Outcomes and endpoints

Outcomes
Endpoints
Group comparison

Outcomes, endpoints group comparison are in a dedicated section “Outcomes&endpoints” of the Simulation tab.

To calculate outcomes and endpoints click on the “Outcomes&Endpoints” button in the Tasks section (on top). The outcomes are a post-processing of the simulation outputs, so remember that you have to first run the “Simulation” task. You can also selected the task “Outcomes&Endpoints” in a scenario (circle radio button on the right hand side of the task button) and click the button RUN – Simulx will run both tasks automatically one by one.

The calculated values are displayed in the Results tab and Plots tab.

Outcomes

Outcomes represent a post-processing of the simulation outputs done for each individual. They correspond to the measure of interest per individual. Outcomes have different types: values (e.g Cmax), binary true/false (e.g true if Cmax < threshold), or time-to-event (e.g time to NADIR).

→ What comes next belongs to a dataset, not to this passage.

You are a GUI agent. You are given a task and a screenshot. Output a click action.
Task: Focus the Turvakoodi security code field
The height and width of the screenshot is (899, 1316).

To create a new outcome, click on the “plus” button next to Outcomes header or on the “+ New outcome element” within the list of outcomes for an endpoint:

Each outcome has a name (default or user defined), which allows to select it in an endpoint definition. To define an outcome you have to select an output element for post – processing. You can only use output elements selected in the Simulation scenario. The specification of the outcome includes the following options to post-process the selected output.

For continuous, count and categorical outputs:

Relative to: none/ baseline/ maximal or minimal value/ maximal or minimal value up to current time/ custom value: it divides (“ratio”) or subtracts (“difference”) the output values by the specific value (i.e baseline – the first value of the output). For baseline option, because the first value of the transformed output is non-informative (ratio=1 or difference=0), it is removed.

Output processing:

average value – takes the average over all output values for each individual
first or last value – takes a value at the first or last time point for each individual
min or max value – takes the minimum or maximum over all output values for each individual. You can choose “value of min/max” to take the value of the min or max, or choose “time of min/max” to take the time of the min or max – as continues time or time-to-event.
at custom point – takes a value of an output at a specified time point. Only grid time points are allowed.
duration below or above a value or between values – calculates time when the output values are below, above or between a given values. Strict inequalities (< or >) apply. You input threshold values manually below the output processing menu. As duration you can choose:
- “cumulative time” – sum of time intervals between consecutive time points where output values satisfy the condition
- “% of total time” – cumulative time divided by the final time (in percentage)
- “number of observations” – number of time points where output values satisfy the condition
- “time of the first occurrence” – a time point where the condition is satisfied for the first time (can be event or continuous)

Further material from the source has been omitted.